SOURCE DOCUMENT:

··········

An inquiry into this issue would allow us to examine why some properties in Canberra remain vacant for long periods of time, and how the government may be able to ascertain which properties are vacant and who is responsible for them. From this information, and with a full appreciation of the size of the problem and the impact it has on managing our housing issues, we will be in a better position to make recommendations to government on what taxation and other economic levers would be appropriate to try to influence the number of rentals and houses put on their respective markets.

This inquiry would build on the work of my colleague Caroline Le Couteur, the former member for Murrumbidgee who worked hard in the Ninth Assembly to extend land taxation to vacant residential properties. In 2014 Ms Le Couteur passed a motion calling on government to investigate the benefits of a vacancy tax. This motion eventually led to the government extending land tax to properties left vacant.

By asking the committee to undertake this inquiry, we are seeking to continue these progressive social and economic reforms by investigating the opportunities available to government to encourage landlords to ensure that the properties they own are occupied by people who need places to live.

According to SQM Research, the residential property vacancy rate as of February this year was only 0.5 per cent, which may lead one to wonder why vacancy taxation should be considered by the committee as a means to lower rental prices. This rate is calculated on the number of rentals on the market, not the number of dwellings that exist that would, with the right incentives, be let out.

··········

PROBLEMS:
1. In the text on vacant properties, what did Caroline Le Couteur's 2014 motion call on government to do?
2. Please transcribe part of the text on vacant properties, beginning at the words "According to SQM" and stopping after "be let out.".
3. Go on with the text on vacant properties, picking up after its final sentence.
The records that come next have no connection to the text on vacant properties.

[Records for locating described items]
··········

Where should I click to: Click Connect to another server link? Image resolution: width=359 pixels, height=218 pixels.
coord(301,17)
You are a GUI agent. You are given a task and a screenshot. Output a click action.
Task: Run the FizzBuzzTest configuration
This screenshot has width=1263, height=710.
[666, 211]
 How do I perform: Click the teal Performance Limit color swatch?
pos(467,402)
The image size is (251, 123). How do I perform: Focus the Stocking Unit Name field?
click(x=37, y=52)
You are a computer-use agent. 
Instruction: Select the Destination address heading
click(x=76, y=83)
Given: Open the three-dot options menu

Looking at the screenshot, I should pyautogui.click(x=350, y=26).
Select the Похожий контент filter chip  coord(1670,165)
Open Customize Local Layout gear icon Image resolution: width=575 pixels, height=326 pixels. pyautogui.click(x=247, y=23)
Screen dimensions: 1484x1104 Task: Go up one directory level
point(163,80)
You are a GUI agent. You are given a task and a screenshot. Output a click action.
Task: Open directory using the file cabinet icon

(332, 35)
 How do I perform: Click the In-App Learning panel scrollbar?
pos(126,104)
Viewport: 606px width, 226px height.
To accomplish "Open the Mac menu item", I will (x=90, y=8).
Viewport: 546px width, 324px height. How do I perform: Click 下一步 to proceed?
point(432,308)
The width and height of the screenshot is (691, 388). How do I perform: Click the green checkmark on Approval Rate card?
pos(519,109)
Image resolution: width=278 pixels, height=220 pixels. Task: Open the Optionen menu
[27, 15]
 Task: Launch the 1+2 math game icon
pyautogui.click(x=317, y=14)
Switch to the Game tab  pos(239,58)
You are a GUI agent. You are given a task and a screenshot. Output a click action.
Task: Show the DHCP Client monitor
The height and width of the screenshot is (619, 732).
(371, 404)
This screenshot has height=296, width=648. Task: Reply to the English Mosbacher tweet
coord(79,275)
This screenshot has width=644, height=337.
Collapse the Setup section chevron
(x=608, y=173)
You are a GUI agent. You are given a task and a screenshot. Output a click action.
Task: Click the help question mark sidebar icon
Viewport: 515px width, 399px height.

··········

WRITTEN RESPONSES:
1. It called on government to investigate the benefits of a vacancy tax.

2.
According to SQM Research, the residential property vacancy rate as of February this year was only 0.5 per cent, which may lead one to wonder why vacancy taxation should be considered by the committee as a means to lower rental prices. This rate is calculated on the number of rentals on the market, not the number of dwellings that exist that would, with the right incentives, be let out.

3.
There is some debate as to what constitutes a vacant property. Is it a property for which residential rates are not charged or is it another inhabitable property that for a particular length of time nobody calls home? How should the government determine what is or is not vacant? Should the vacancy rate be measured on what is offered to the market or should it include situations such as developers who keep properties on the sales market, waiting for such a point at which the market is willing to pay a price they have deemed as required to sell—often a unit? At this point that is unclear, and it should be the work of such an inquiry to determine how this rate is calculated and therefore when and how extra taxation may be applied.

During my time in real estate, prior to my election to this Assembly, it was not uncommon to find developments where sometimes only 20 to 40 per cent of new apartments and new builds were sold when the certificates of occupancy were issued. If you go out looking for a home on Saturday and you meet with one of the agents selling apartments in a new development throughout the city, they will be able to take you to several units in these blocks that are sitting empty, waiting for a buyer.